RECORDS PROVIDED:
┏━━
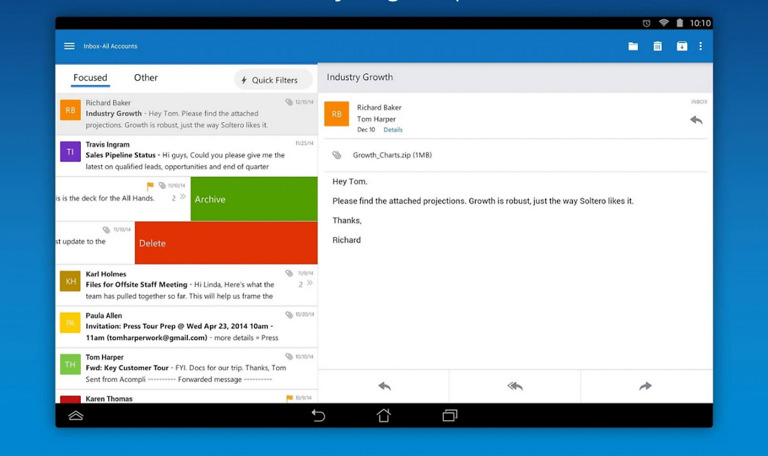The image size is (768, 456).
Task: Toggle the orange flag on All Hands email
Action: (150, 185)

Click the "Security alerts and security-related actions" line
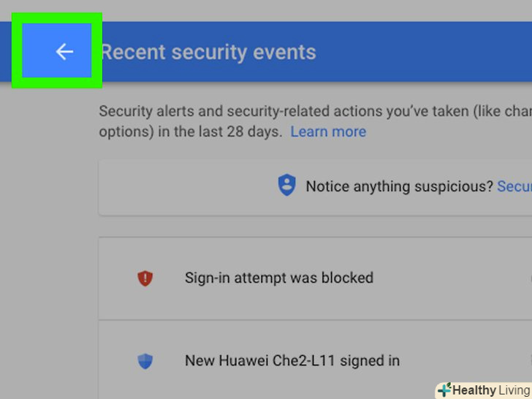292,111
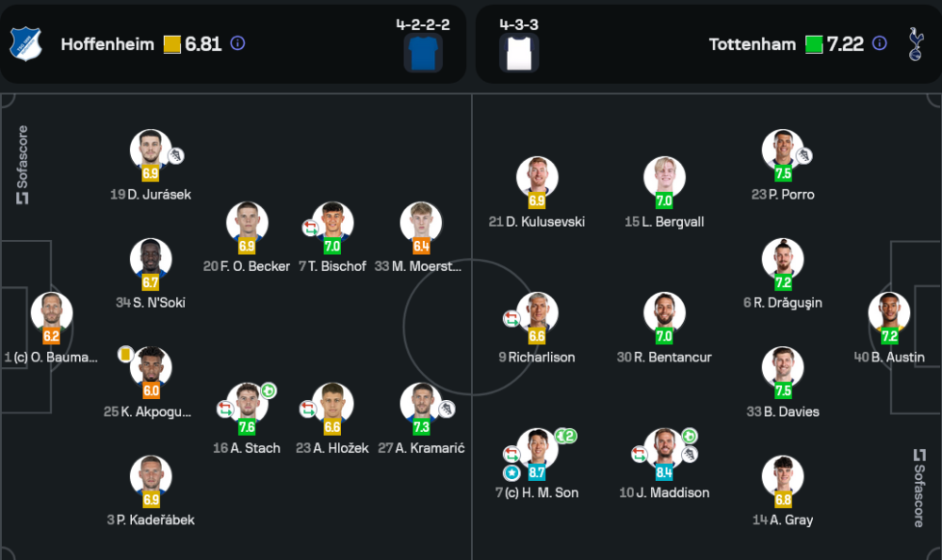Click the star icon on Son
The height and width of the screenshot is (560, 942).
click(x=512, y=472)
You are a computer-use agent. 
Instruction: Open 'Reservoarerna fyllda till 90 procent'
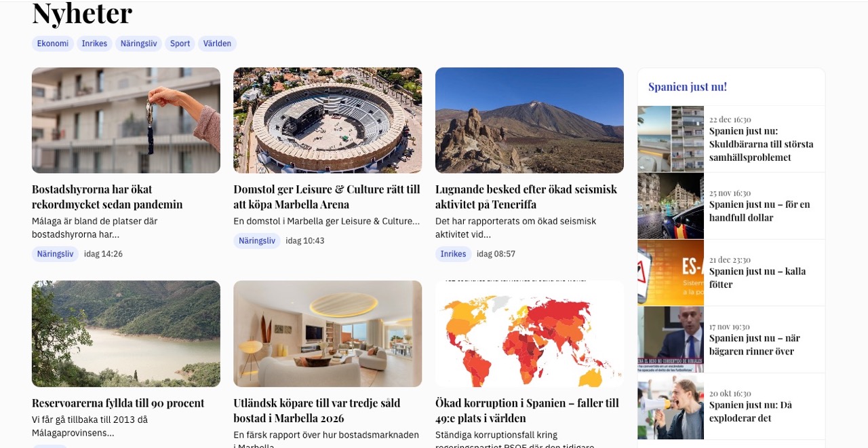coord(118,403)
┗━━
HOW TO COMPLETE THIS TASK: I need the lines from the line containing "Instruction: Open 'Reservoarerna" through the final line of the listing duplicated exactly, both ends included, with no pictures and nothing else.

RESPONSE TO THE EXERCISE:
Instruction: Open 'Reservoarerna fyllda till 90 procent'
coord(118,403)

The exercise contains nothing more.